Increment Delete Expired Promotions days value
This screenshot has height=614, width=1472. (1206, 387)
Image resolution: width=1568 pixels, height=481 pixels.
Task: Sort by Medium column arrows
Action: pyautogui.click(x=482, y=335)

-------------------------

- The problem -
Return every one of the entries above verbatim, reproducing each line without alteration.

- Problem solution -
Increment Delete Expired Promotions days value
This screenshot has height=614, width=1472. (1206, 387)
Image resolution: width=1568 pixels, height=481 pixels.
Task: Sort by Medium column arrows
Action: pyautogui.click(x=482, y=335)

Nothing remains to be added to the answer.